En 1986, junto a una expedición comercial de Suiza, concurrió el argentino Raúl Uranga, radicado en Europa. Realizó tres intentos pero no logró pisar la cumbre. Allí se entusiasmó y organizó su propia expedición, al Dhaulagiri, con otros cuatro argentinos, pero tampoco llegaron a la cumbre.
En 1990 concurrió el empresario barilochense Huber Ritter, quien lo hizo solo, en el marco de una promesa personal, como su último intento serio en montaña antes de casarse. Ascendió hasta una altura de 7.300 metros, en donde actualmente se emplaza el campamento.
El 15 de mayo de 1995 llega a la cima el primer argentino: Tomás Heinrich, integrando una expedición internacional. Con esto, Argentina pasó a ser el 43er país en llegar hasta la cima del mundo. En mayo de 1998 Heinrich vuelve al Everest y asciende la cumbre sur y siete días más tarde el Lotse (8.516 metros), también desde el Collado Sur.
El 12 de mayo de 1999 asciende el monte Everest Guillermo “Willie” Benegas, nacido en Puerto Madryn pero quien vive en los Estados Unidos. Pocos días más tarde, 27 de mayo, subió el mendocino Heber Orona, sin oxígeno artificial, integrando una expedición internacional. El hecho de que Benegas esté radicado en los Estados Unidos llevó a suponer durante varios años que Orona fue el segundo argentino en subir la montaña más alta del mundo.

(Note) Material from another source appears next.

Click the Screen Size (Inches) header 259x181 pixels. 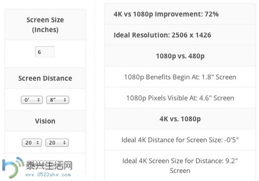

El cuarto argentino en subir la montaña fue el salteño Gustavo Lisi, quien lo hizo en su segundo intento, el 18 de mayo del 2004. El ascenso se vio envuelto en polémica, ya que Lisi fue acusado de abandonar a su compañero en el descenso, el cual fallece.
El año pasado, Damián Benegas y Mercedes Sahores logran la cima el 19 de mayo. Ese día Willie, nuevamente como guía de montaña, alcanzó su novena cumbre en el Everest: Subió en 1999, 2001, 2002, 2004, 2005, 2007 (2 cumbres) 2008 y 2009.